Mind you, it’s not all gimmicks. Dan Poole gives a roistering interpretation of Sir Toby Belch, as a hapless drunkard clutching a carrier bag full of lager cans and Ferdy Roberts is a splendid Malvolio, whose transformation from a stiff-backed martinet into a yellow-stocking clad degenerate is one of the evening’s highlights. I loved the fact that Viola (Amy Marchant) borrowed her male disguise from a bloke in the audience and her interplay with a radio weather forecaster was great fun.
As you might expect with something as freeform as this, not everything in the performance is perfect.
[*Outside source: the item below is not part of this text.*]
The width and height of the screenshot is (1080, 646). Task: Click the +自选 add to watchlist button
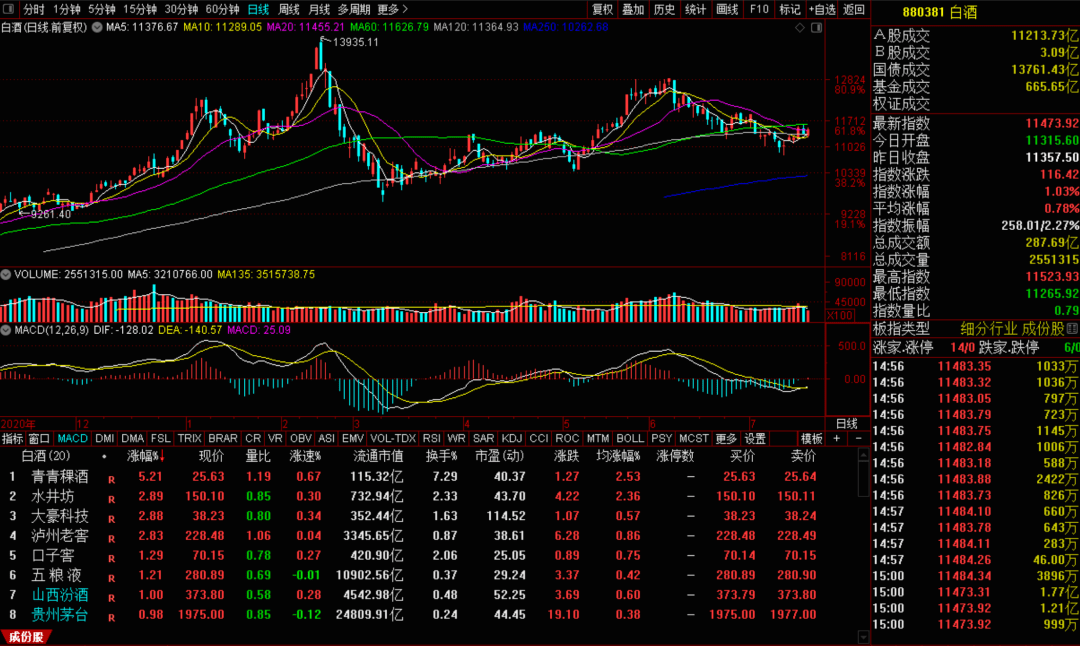pos(821,9)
The regular recourse to the use of a tiny speaker to distort some of the actors voices occasionally makes it hard to understand what’s actually being said and one of the extended comic routines between Belch and Aguecheek goes on rather too long for comfort, even though it comes good in the end. While I don’t fully agree with Philomena Cunk’s assertion – ‘If you go to watch a Shakespeare comedy today, you’ll hear the audience laughing as though there are jokes in there, even though there definitely aren’t.’ – I understand exactly what she’s driving at. Happily, this isn’t the case here. Indeed, I can’t remember the last time I laughed quite so much at the Bard of Stratford (apart from a Macbeth I saw back in the day where the titular hero accidentally chinned himself with the handle of his broadsword).
My only regret? I should have gone on stage for one of those free shots of tequila. Now that’s something you don’t usually get to say in these circumstances! Twelfth Night is on at Home, Manchester until the 14th May, then moves on to the Theatre Royal Plymouth from the 16th to the 21st May.